Fuller’s initial literary publications resulted in her editing the transcendentalist journal the Dial. With Emerson’s encouragement she assumed the task, believing she would be free of major financial responsibilities. She saw the editorship as an opportunity: “I will try to say what I mean in print one day,” she wrote in 1840. However, when writers who had promised works failed to deliver them in a timely fashion, Fuller pressed herself into essay writing. In the first issue, she set forth “Essay on Critics” (1840); she followed with “Lives of Great Composers” (1841), “Goethe” (1841; one of her favorite philosophers), and “The Great Lawsuit: Man versus Men: Woman versus Women” (1843). The latter work became the catalyst of her larger, better-known essay, Woman in the Nineteenth Century (1845). In “Lawsuit,” Fuller formed her argumentative format using the Muse and Minerva to represent the two sides of the radical duality that exists in each man and woman. With the support of Horace Greeley, who began the New York Tribune (1841) in order to elevate the masses, Fuller expanded her initial essay into a book-length manuscript that Bell Gale Chevigny (1994) says gave “psychological integrity and a new attention to the claims of society and politics.”
When Woman was published, Fuller was on a journey to the Great Lakes, where she gained valuable experiences beyond those of transcendental New England. She wrote about these experiences in a book of essays outlining the natural beauty of the area.
Summer on the Lakes in 1843 (1844) initially gave evidence of Fuller’s romantic view of the plight of Native Americans. Later, however, she spent time with the Indians at Mackinaw Island and began to feel differently, writing that she understood the “soul” of their race. She further expressed this sensitivity in her subsequent social essays for the Tribune by addressing the plight of immigrants who faced ethnic, religious, racial, and economic discrimination. Among her most famous essays are those such as “The Irish Character” (1845), in which she exposes the common expression, “No Irish need apply.”

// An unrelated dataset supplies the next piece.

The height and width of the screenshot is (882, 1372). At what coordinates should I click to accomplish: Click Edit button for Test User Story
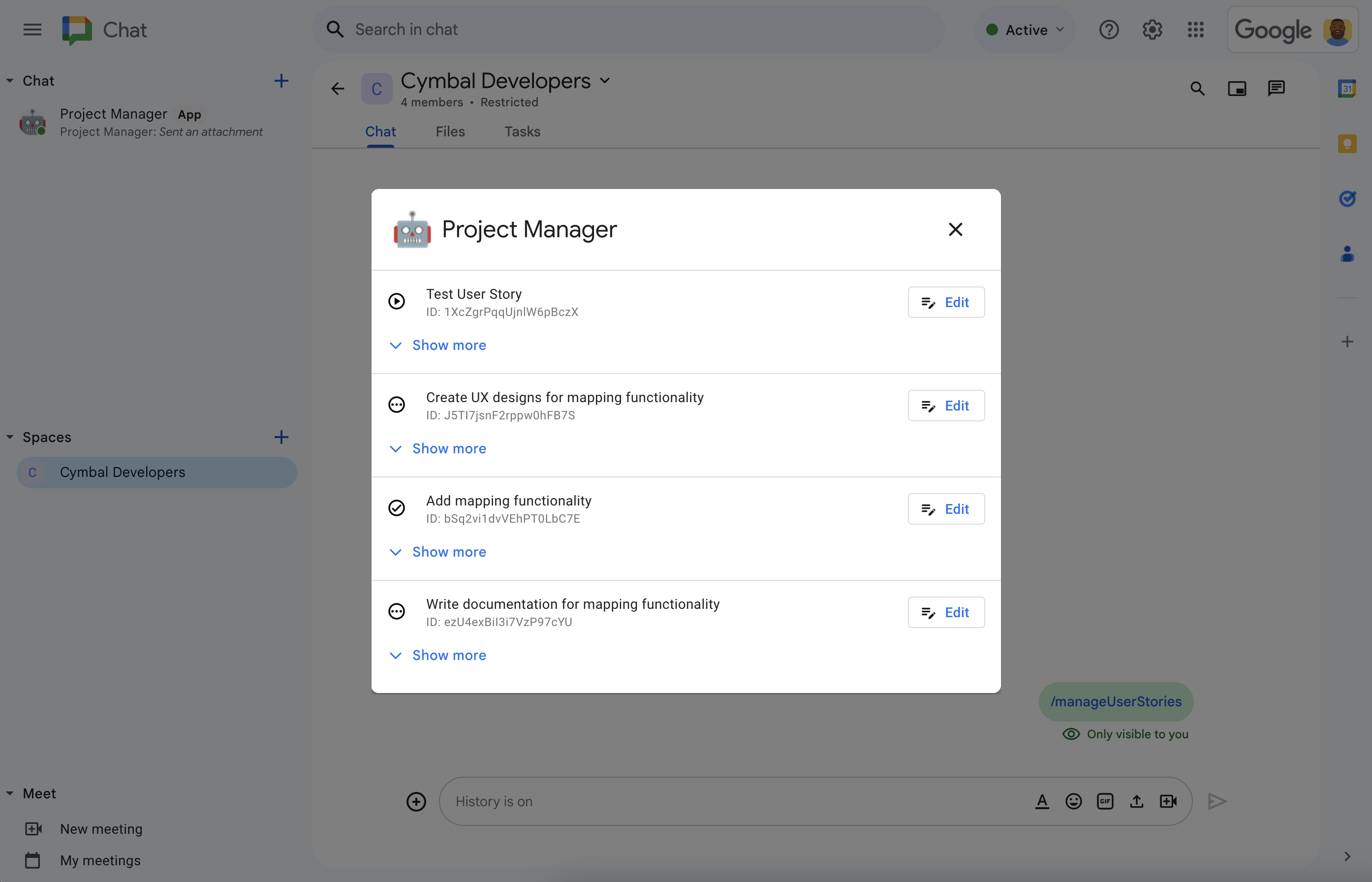tap(945, 302)
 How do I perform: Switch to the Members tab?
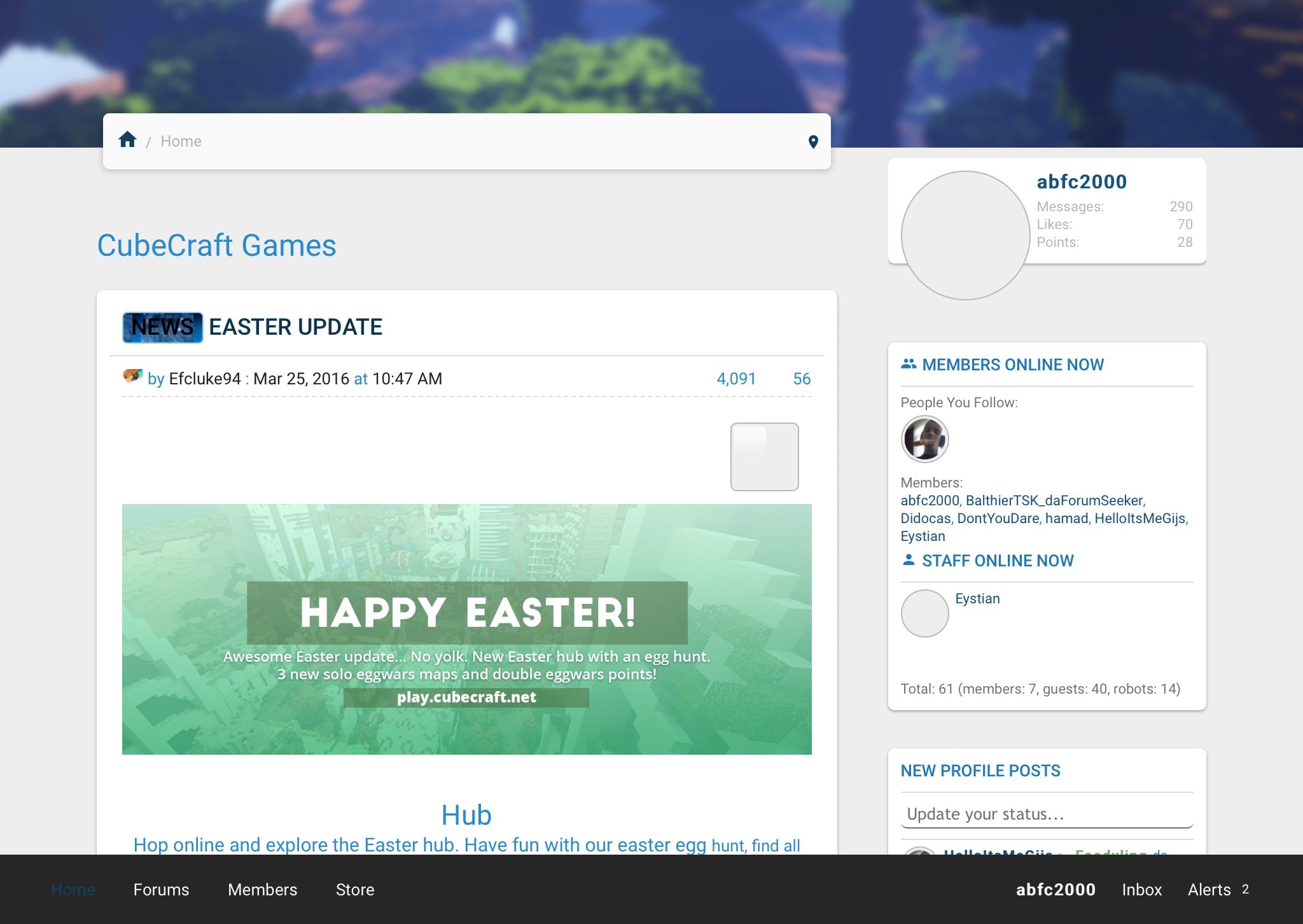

She gained her knowledge firsthand as she visited homes, workplaces, schools, prisons, and insane asylums. She provided eloquent defenses for equality of women’s education and fought the evils of capital punishment. She became a champion of the poor, the blind, the insane, and social outcasts, including prostitutes who were often viewed as social inferiors or ruined women. She tackled the issue of slavery in seven pieces, most notably her “Narrative of Frederick Douglass” (1845); she argued that everyone should read Douglass to understand how the human mind is “stifled in bondage.”
Social issues did not prevent Fuller from maintaining her interest in literary criticism.
Papers on Literature and Art (1846) provided her with new popularity in America and abroad. Here Fuller combined a number of her Tribune reviews on writers such as Nathaniel Hawthorne, Charles Brockden Brown, and Henry Wadsworth Longfellow with an original essay on the state of American literature. She also wrote “Modern British Poets” (1846), in which she assessed writers such as Byron, Keats, Coleridge, and Wordsworth. She completed a favorable review of Elizabeth Barrett’s poems (1845), expressing her “cordial admiration” of the work.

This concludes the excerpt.